======== Supplied passage ========

The University of Wollongong in Dubai (UOWD) recently welcomed school counselors from across the UAE to participate in two academic workshops which focused on hot topics in the world of education: academic integrity and the integration of adolescent autistic students in the mainstream education system.
The first workshop was conducted by Ms Zeenath Khan, an expert in academic integrity from UOWD. It was organised as part of the University’s commitment to educating pupils, parents and counsellors about the realities and ethics surrounding plagiarism.
The counsellors heard from Ms Khan about the growing prevalence of academic dishonesty, as students become increasingly creative in cheating their way to success using high-tech methods to deceive teachers and exam invigilators. She provided prominent examples of real-life stories from inside and outside the UAE, describing it as an international problem which can easily be carried into the workforce, and result in dire consequences for students later in life.
Ms Khan offered an in-depth insight into the roles both teachers and parents play in preventing academic dishonesty, and gave tips and suggestions as to how counselors can aid both groups in supporting integrity. As she explained, both teachers and parents must work together to enforce a school’s education policy. Parents should be encouraged by the counselors to not view cheating as helping their child to succeed, and should attempt to reduce pressure on their child to be the best at any cost, regardless of the consequences.
“Integrity is the foundation of human communication and interaction, and it is vital that students, teachers, and parents alike incorporate this in the world of academia, not only in everyday life” said Ms Khan.

======== Given information ========

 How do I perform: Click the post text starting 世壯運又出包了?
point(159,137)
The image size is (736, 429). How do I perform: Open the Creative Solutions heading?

========

- Exercise requirements:
(a) Quote everything from "The University of" down to "ethics surrounding plagiarism." in the passage about the UOWD workshops.
(b) Answer these questions from the passage about the UOWD workshops:
(i) What two topics were the workshops focused on?
(ii) Who conducted the first workshop?
(iii) According to the passage, counselors should encourage parents not to view cheating as what?

- Answers to the tasks:
(a)
The University of Wollongong in Dubai (UOWD) recently welcomed school counselors from across the UAE to participate in two academic workshops which focused on hot topics in the world of education: academic integrity and the integration of adolescent autistic students in the mainstream education system.
The first workshop was conducted by Ms Zeenath Khan, an expert in academic integrity from UOWD. It was organised as part of the University’s commitment to educating pupils, parents and counsellors about the realities and ethics surrounding plagiarism.

(b)
(i) Academic integrity and the integration of adolescent autistic students in the mainstream education system.
(ii) Ms Zeenath Khan, an expert in academic integrity from UOWD.
(iii) As helping their child to succeed.